Foto: Alejandro Basulto

Aún recuerdo el día que me infecté de ti. Tú, a más de dos metros de distancia sumida en una indiferencia punzante; yo, escarbando con mis ojos tu naturaleza virgen con la mascarilla puesta, la misma que hasta ese momento me había mantenido asintomático ante las pandemias de la vida.

Recuerdo esa sensación inédita cuando te volteaste a verme y se prendieron de súbito esos faroles viejos que dormitaban en las esquinas oscuras de mi espíritu.

Lo pude sentir. Tú, a dos metros de distancia con una expresión curiosa y suave en el rostro; yo, inquieto mientras sentía una evolución tórpida de mi cuerpo al contagio de tu belleza extrema.

No recuerdo mis palabras, lo confieso. Sólo aquella sensación que hasta hoy guardo en la memoria de las células vibrando y expuestas. Tú, a casi un metro de distancia con una sonrisa flotando en tus labios carnosos; yo, con los pulmones colapsando y el corazón respirando fuerte.

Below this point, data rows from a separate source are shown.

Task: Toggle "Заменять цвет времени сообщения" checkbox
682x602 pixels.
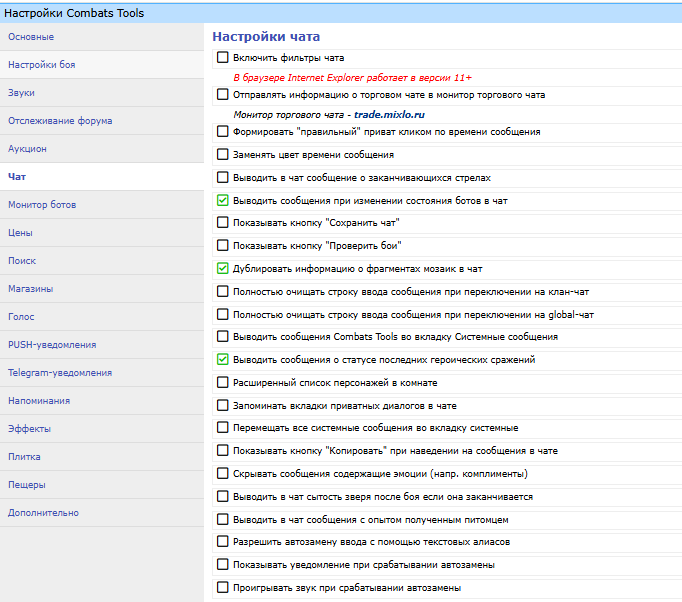Action: (x=223, y=155)
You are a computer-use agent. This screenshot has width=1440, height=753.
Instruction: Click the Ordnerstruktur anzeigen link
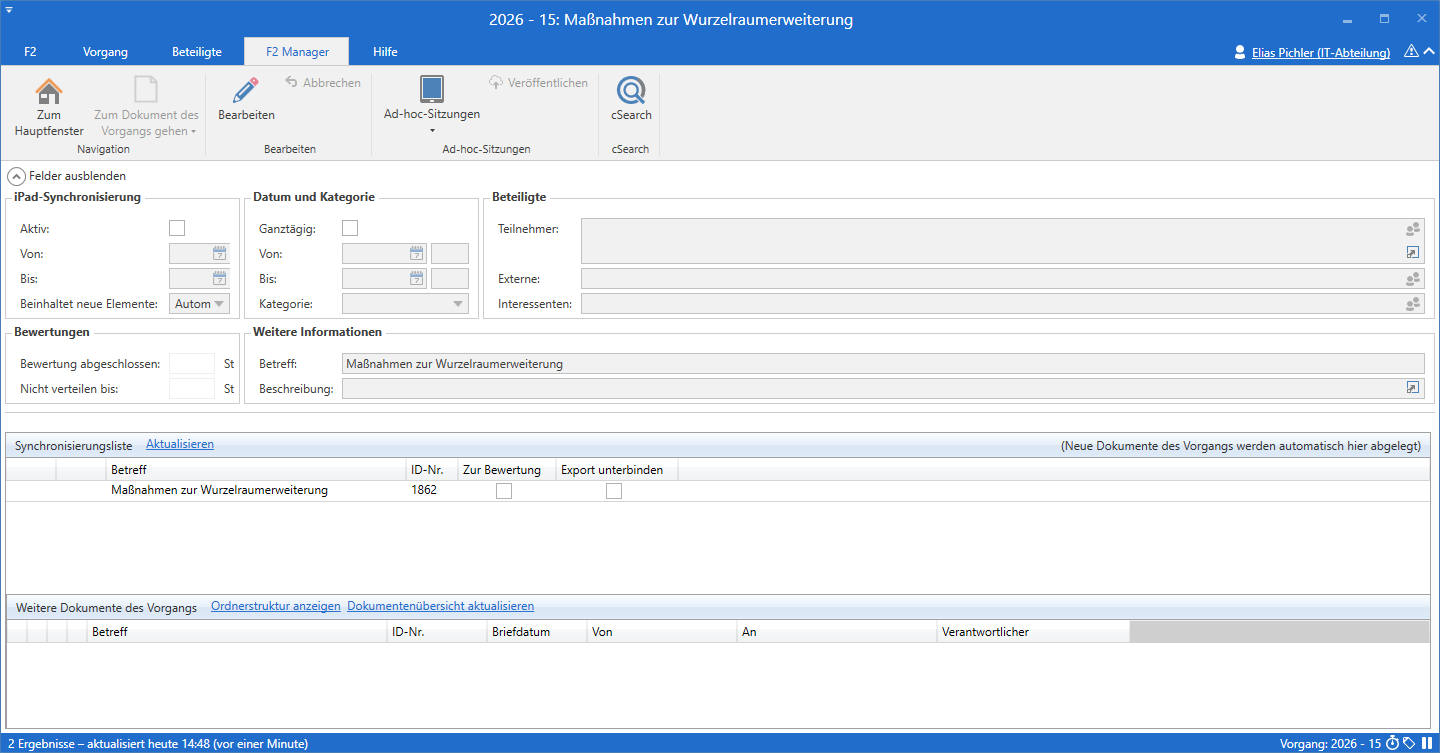click(x=275, y=606)
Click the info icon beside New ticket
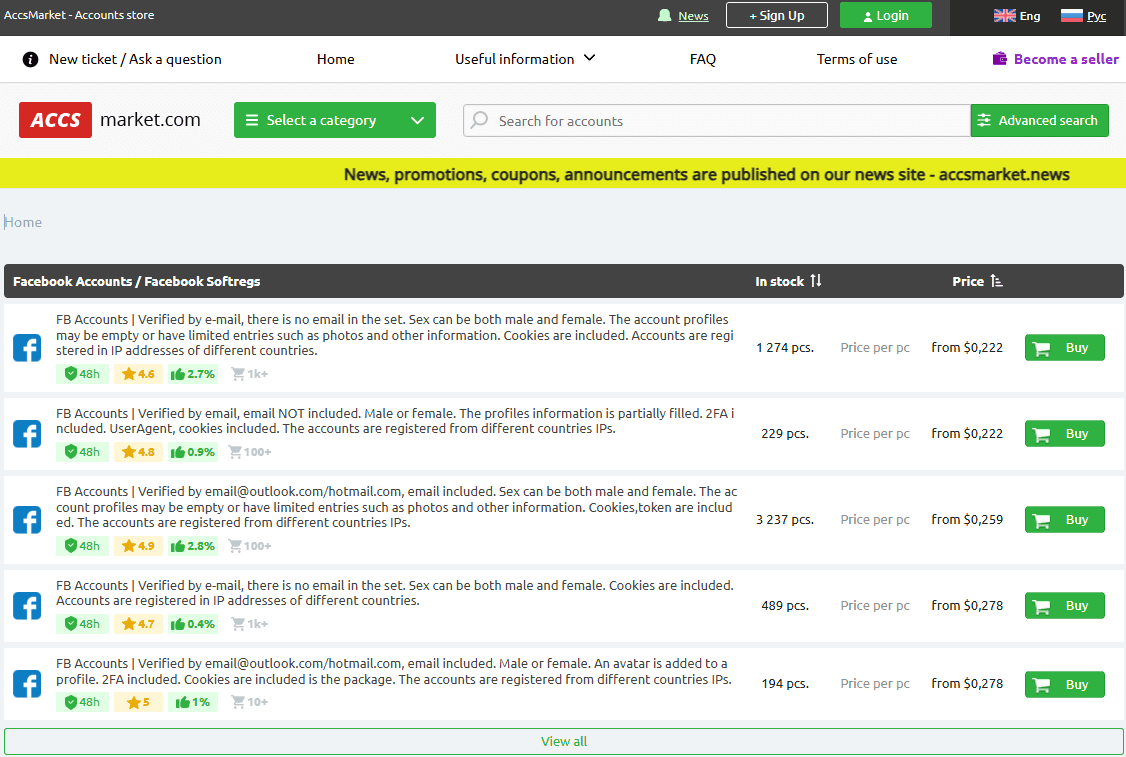This screenshot has width=1126, height=757. [x=31, y=59]
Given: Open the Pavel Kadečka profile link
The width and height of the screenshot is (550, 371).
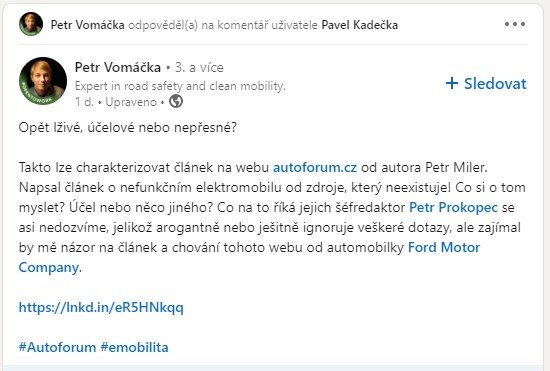Looking at the screenshot, I should (360, 25).
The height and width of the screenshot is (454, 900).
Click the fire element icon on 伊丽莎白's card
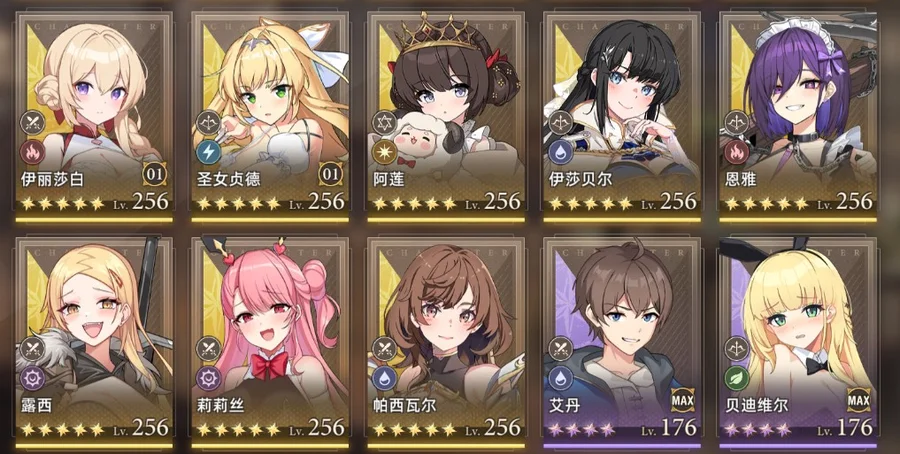(x=30, y=152)
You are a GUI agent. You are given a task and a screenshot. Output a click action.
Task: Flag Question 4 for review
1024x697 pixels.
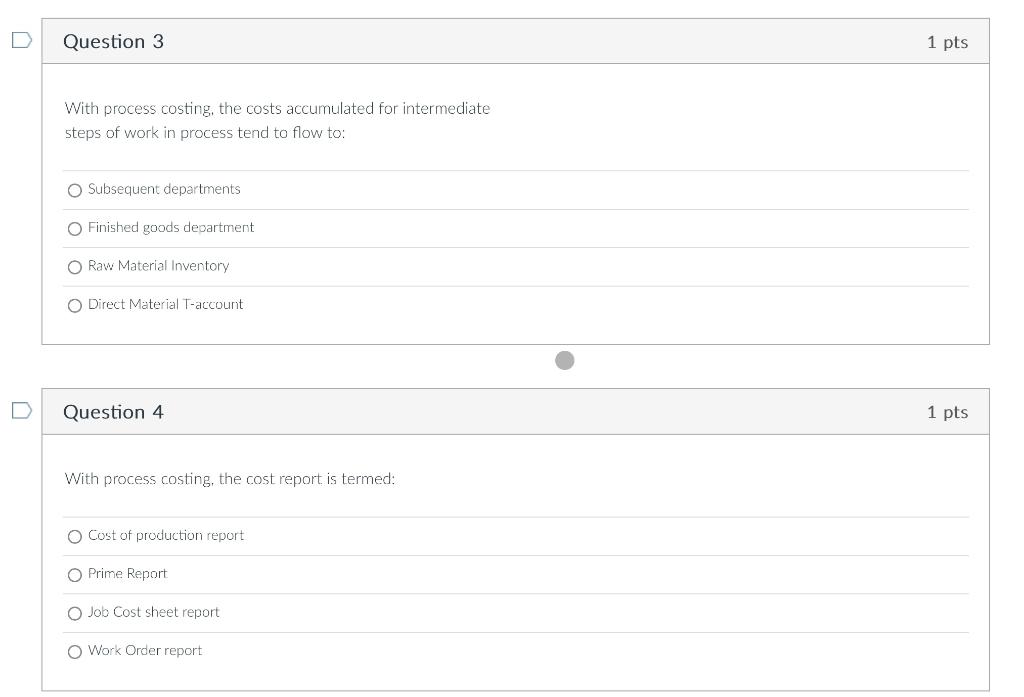21,411
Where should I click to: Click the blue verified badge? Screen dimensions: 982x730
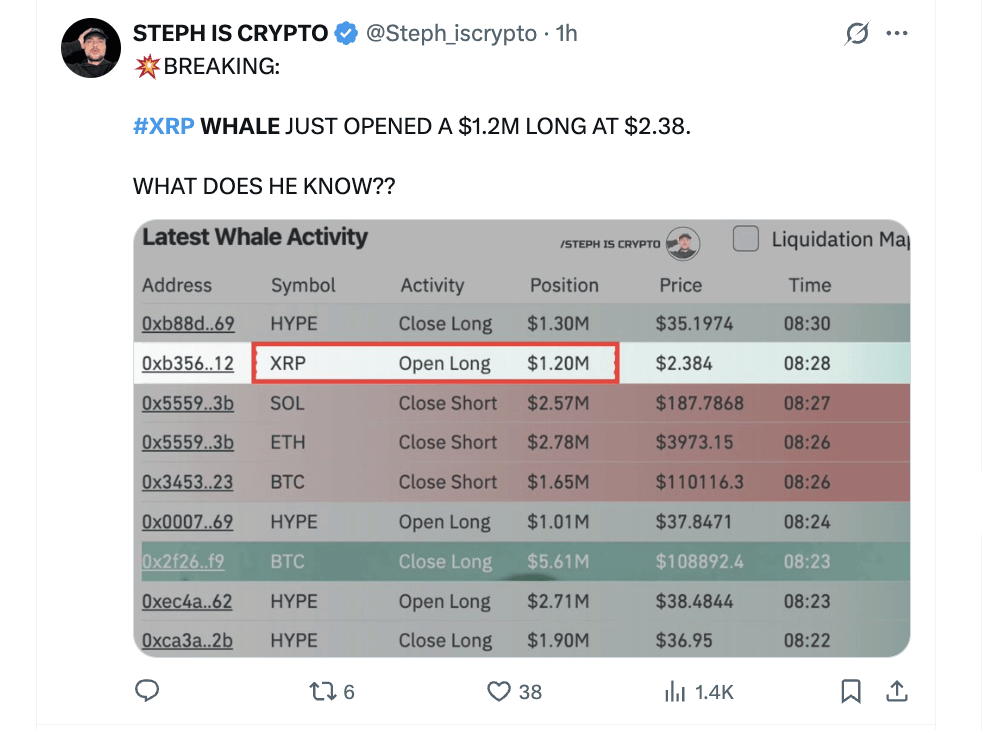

No sé qué te dije, apenas me podía escuchar a mí mismo mientras esparcías al viento el polvo de tu encanto. Tú, a menos de un metro de distancia diciendo algo; yo, aspirando tu aliento infectado de ese virus raro que estremecía mis órganos por primera vez y me provocaba náuseas salvajes.

No puedo olvidar ese momento. El cuarto a media luz, Sabina y la lluvia como cómplices salpicando sonidos a ambos lados de las paredes. Tú, a sólo centímetros de mí con tu desnudez como vacuna para mi alma mórbida y contaminada; yo, con la sangre hirviendo mientras dejaba caer a intervalos los besos en tu piel trémula y frágil.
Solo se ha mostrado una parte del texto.